* **Exercise goal**: Transcribe the records below exactly as written, from the opening line through the line that contains "Ignite Perth (1480, 1793)".

Top of Data supplied

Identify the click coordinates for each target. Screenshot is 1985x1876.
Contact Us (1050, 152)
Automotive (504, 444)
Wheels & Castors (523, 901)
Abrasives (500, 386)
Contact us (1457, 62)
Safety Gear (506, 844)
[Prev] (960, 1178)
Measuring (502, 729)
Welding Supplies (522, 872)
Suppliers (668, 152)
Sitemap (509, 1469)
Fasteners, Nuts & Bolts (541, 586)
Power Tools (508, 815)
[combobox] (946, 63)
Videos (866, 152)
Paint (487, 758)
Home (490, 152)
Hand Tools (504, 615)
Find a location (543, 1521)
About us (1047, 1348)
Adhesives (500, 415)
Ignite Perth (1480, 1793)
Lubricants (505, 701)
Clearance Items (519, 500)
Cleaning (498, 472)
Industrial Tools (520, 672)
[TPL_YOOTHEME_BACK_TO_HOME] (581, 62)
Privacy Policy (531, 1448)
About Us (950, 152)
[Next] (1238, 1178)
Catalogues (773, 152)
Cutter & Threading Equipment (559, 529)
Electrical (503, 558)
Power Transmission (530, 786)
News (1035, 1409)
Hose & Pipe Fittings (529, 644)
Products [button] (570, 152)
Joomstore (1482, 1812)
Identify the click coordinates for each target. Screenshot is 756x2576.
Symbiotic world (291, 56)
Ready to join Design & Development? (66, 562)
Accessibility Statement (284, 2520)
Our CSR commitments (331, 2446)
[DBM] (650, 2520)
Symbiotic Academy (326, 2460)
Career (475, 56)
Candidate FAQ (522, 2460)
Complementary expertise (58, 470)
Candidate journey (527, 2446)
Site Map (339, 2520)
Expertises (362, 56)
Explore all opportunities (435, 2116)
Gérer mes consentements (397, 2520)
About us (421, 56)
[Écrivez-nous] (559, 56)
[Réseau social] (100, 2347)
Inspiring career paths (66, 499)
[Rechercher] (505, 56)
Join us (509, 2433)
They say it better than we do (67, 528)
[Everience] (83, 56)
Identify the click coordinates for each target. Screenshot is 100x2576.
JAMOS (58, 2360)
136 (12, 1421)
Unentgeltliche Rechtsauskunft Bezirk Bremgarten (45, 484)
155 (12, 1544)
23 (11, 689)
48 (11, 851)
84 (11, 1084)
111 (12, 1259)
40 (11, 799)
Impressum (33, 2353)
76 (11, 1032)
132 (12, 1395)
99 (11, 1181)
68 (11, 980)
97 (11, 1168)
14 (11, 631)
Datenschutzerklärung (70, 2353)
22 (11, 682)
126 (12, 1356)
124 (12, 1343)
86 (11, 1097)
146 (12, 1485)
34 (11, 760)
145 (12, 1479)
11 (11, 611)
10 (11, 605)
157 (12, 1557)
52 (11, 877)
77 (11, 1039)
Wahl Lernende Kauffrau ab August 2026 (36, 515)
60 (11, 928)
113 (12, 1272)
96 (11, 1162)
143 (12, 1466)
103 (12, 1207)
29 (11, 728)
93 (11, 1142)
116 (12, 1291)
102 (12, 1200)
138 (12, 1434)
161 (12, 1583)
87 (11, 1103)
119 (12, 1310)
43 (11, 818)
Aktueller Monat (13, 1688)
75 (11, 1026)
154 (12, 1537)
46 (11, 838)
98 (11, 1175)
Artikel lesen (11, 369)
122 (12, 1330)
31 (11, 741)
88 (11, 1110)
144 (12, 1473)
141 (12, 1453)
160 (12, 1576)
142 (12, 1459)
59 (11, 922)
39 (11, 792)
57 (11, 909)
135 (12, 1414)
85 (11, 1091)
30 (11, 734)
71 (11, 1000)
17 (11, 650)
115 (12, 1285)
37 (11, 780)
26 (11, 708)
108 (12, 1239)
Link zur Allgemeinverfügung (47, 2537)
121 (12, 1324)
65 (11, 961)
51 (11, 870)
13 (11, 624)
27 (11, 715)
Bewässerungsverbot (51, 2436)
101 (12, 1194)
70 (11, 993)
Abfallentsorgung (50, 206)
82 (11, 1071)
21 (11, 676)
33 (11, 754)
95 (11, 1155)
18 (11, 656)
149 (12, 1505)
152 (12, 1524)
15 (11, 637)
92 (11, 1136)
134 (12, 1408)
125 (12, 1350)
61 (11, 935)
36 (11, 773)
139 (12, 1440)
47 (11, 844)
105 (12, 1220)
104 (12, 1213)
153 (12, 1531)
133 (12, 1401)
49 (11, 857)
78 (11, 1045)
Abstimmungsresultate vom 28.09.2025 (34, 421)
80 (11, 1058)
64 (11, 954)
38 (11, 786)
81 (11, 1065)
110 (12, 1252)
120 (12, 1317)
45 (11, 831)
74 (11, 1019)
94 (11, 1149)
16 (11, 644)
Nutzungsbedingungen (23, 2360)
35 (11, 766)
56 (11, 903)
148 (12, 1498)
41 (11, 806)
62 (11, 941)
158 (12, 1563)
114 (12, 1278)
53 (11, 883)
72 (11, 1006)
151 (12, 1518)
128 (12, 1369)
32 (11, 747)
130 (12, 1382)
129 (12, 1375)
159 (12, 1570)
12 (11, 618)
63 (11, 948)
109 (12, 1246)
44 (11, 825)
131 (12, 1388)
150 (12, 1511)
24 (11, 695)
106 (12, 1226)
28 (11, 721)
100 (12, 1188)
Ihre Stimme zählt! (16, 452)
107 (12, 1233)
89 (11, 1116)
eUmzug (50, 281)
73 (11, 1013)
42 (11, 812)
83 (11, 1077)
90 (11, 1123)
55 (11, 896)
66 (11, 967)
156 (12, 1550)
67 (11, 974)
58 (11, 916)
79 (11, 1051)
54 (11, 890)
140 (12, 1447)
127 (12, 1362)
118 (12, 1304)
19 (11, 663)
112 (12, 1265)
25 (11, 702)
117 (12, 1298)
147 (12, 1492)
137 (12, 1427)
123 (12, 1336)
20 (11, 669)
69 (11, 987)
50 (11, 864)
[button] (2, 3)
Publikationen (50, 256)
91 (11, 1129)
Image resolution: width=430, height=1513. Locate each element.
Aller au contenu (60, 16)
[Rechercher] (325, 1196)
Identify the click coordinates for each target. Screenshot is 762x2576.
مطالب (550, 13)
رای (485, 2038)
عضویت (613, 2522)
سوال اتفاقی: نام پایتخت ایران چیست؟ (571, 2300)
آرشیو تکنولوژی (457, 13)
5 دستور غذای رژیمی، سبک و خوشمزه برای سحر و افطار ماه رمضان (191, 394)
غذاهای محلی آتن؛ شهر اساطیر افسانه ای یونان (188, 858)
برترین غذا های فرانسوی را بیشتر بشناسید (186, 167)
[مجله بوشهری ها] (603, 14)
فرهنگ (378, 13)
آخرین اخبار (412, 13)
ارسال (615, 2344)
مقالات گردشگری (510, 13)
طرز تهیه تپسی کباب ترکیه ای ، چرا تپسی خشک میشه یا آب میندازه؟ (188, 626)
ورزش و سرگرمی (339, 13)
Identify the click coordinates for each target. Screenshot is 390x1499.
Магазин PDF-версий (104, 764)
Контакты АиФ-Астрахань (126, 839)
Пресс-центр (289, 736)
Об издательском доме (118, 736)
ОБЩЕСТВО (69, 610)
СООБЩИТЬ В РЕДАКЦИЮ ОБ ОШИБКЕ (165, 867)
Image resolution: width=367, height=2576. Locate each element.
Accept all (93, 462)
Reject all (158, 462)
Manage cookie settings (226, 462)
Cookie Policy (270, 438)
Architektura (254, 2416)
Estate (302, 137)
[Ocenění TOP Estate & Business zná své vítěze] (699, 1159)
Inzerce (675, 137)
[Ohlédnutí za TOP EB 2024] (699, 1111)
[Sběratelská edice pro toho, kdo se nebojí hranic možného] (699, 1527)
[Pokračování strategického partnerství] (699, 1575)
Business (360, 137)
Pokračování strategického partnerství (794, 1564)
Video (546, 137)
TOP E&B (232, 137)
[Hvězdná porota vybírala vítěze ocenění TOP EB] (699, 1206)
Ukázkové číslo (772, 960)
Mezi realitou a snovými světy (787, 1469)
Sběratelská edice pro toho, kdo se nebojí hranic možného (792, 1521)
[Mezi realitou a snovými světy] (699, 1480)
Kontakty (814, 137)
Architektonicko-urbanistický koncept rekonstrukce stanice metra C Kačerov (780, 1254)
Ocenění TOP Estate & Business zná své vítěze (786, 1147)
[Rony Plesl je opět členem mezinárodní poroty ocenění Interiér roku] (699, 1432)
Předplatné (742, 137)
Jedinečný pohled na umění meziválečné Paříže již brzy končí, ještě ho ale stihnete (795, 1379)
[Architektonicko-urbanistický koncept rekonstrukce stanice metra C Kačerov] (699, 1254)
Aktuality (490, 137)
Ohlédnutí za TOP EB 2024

Bottom of Data supplied

* **Solved problem**:
Identify the click coordinates for each target. Screenshot is 1985x1876.
Contact Us (1050, 152)
Automotive (504, 444)
Wheels & Castors (523, 901)
Abrasives (500, 386)
Contact us (1457, 62)
Safety Gear (506, 844)
[Prev] (960, 1178)
Measuring (502, 729)
Welding Supplies (522, 872)
Suppliers (668, 152)
Sitemap (509, 1469)
Fasteners, Nuts & Bolts (541, 586)
Power Tools (508, 815)
[combobox] (946, 63)
Videos (866, 152)
Paint (487, 758)
Home (490, 152)
Hand Tools (504, 615)
Find a location (543, 1521)
About us (1047, 1348)
Adhesives (500, 415)
Ignite Perth (1480, 1793)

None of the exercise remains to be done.